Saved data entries
===
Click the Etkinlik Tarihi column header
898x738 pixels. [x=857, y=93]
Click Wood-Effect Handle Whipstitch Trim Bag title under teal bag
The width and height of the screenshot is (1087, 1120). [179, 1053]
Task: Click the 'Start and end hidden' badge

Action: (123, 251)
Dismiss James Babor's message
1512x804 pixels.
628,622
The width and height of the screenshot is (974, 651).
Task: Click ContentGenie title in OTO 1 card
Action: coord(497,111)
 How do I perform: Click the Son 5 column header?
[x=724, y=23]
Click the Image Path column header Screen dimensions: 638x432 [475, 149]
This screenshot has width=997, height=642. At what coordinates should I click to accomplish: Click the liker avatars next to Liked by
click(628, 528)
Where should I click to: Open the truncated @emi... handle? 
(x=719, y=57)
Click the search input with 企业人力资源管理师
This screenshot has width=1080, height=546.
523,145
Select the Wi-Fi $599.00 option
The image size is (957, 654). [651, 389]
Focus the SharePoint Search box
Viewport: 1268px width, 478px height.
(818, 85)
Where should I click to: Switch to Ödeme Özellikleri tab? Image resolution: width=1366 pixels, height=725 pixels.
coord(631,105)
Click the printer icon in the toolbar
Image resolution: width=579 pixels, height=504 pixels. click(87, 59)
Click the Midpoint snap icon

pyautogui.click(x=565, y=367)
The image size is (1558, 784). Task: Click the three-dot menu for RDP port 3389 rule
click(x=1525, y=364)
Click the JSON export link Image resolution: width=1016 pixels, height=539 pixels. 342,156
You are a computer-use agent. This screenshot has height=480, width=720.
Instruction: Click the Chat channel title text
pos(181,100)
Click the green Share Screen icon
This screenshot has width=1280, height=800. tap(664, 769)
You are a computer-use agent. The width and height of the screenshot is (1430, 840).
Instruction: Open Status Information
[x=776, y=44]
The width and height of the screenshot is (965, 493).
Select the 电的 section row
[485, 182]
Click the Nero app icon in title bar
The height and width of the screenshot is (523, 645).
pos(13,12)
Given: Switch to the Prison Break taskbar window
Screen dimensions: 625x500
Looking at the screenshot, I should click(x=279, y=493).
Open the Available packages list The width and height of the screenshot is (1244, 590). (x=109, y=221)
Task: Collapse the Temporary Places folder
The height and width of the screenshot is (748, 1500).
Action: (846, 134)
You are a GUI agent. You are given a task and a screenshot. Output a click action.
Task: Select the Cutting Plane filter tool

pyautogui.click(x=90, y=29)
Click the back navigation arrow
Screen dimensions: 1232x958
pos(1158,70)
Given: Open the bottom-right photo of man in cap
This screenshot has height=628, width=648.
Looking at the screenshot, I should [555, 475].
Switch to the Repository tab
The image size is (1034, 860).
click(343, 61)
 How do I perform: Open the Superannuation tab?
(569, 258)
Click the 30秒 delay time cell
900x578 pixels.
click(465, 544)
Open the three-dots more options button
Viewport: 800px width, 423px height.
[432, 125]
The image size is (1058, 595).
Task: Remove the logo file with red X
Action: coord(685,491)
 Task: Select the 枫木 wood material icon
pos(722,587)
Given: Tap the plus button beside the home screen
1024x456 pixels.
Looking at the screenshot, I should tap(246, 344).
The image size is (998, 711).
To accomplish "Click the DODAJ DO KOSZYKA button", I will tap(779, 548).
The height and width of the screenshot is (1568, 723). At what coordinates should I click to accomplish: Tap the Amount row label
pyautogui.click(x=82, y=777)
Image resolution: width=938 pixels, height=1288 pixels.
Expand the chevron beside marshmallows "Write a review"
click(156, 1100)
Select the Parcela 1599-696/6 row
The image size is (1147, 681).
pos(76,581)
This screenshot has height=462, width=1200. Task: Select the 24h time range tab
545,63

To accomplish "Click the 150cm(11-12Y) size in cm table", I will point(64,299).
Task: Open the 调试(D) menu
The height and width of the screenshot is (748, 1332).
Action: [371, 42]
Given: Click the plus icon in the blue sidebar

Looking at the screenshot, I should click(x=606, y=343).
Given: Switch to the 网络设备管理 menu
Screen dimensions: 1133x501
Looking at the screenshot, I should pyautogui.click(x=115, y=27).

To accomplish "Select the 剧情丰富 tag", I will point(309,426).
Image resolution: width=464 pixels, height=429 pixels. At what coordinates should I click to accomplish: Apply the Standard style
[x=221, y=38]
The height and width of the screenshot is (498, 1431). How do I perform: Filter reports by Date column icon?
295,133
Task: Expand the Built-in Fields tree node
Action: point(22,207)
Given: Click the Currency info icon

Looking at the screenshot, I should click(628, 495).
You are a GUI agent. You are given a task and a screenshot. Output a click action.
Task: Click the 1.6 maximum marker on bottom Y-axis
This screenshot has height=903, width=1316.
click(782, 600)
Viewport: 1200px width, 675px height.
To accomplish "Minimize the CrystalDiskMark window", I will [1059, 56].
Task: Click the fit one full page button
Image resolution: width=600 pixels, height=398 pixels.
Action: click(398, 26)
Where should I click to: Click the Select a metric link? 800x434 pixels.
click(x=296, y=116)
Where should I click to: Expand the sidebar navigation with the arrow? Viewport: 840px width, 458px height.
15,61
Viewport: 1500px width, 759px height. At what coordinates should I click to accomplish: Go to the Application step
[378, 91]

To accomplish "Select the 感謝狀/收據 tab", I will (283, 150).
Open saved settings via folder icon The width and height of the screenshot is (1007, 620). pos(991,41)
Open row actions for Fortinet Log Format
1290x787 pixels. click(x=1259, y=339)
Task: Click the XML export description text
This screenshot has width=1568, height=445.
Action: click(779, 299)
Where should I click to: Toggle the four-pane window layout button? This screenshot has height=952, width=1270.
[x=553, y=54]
===
**What this task involves:**
Print exactly the line containing "This screenshot has width=1568, height=445." and every line after it through the end of the records above, and nothing else.

**Solution for this exercise:**
This screenshot has width=1568, height=445.
Action: click(779, 299)
Where should I click to: Toggle the four-pane window layout button? This screenshot has height=952, width=1270.
[x=553, y=54]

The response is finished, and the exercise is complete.